The SQL vs NoSQL debate is a false dichotomy. Production systems rarely use one database for everything. The real skill is matching each workload to the database designed for it.
PostgreSQL is the default starting point for most applications because ACID transactions, ad-hoc queries, and a mature ecosystem handle a wide range of workloads. You add specialized databases when PostgreSQL hits a wall: Redis when you need sub-millisecond latency, MongoDB when your schema evolves faster than migrations allow, Cassandra when write volume exceeds a single node, and InfluxDB when time-series data needs purpose-built storage and retention.
The decision framework is always the same: start with the access pattern (key lookups, document reads, range scans, complex joins), then consider the consistency requirement (strong ACID vs eventual), then evaluate the write volume (single node vs distributed).
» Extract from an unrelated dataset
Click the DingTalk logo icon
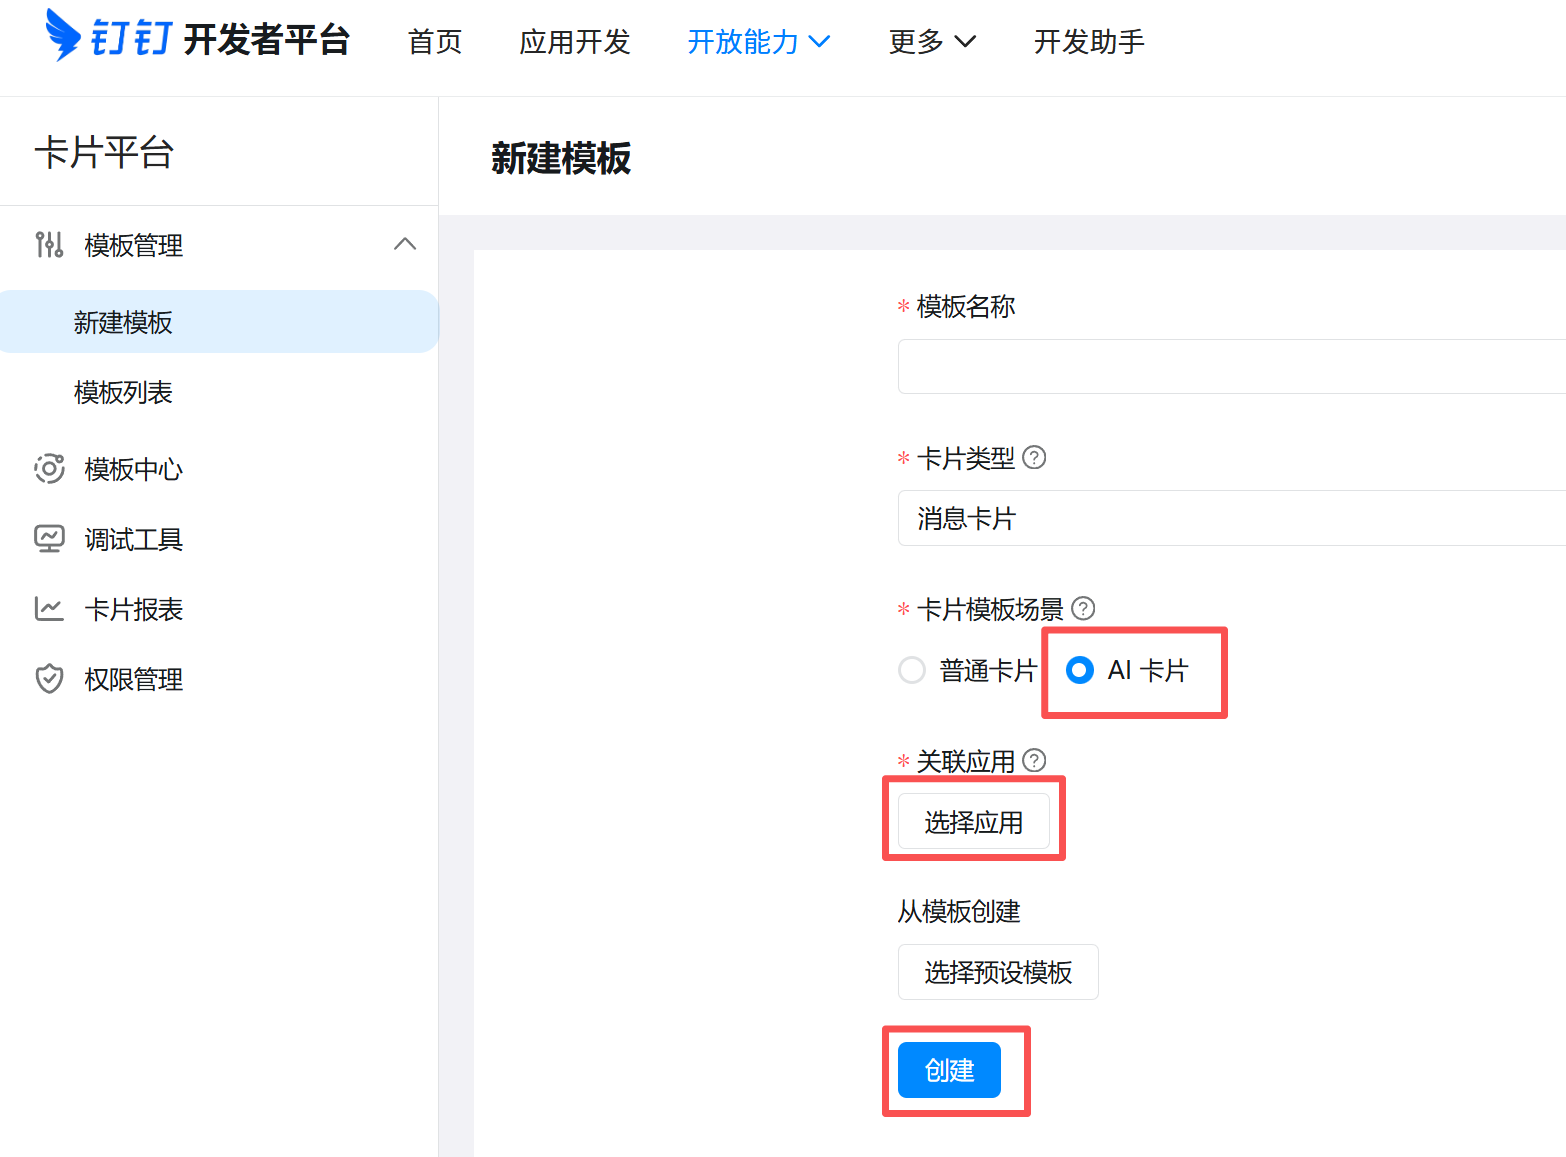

The database choice follows from these three inputs, not from team preference or industry trends.
Polyglot persistence (using multiple databases, each for its strength) is not over-engineering. It is the standard architecture for systems that serve diverse workloads at scale. The operational cost of running multiple databases is real, but it is almost always less than the cost of forcing one database to handle workloads it was not designed for.
The best database is the one that matches your access pattern. Not the newest, not the most popular, not the one your team already knows. Start with the workload, derive the requirements, and let the requirements choose the database.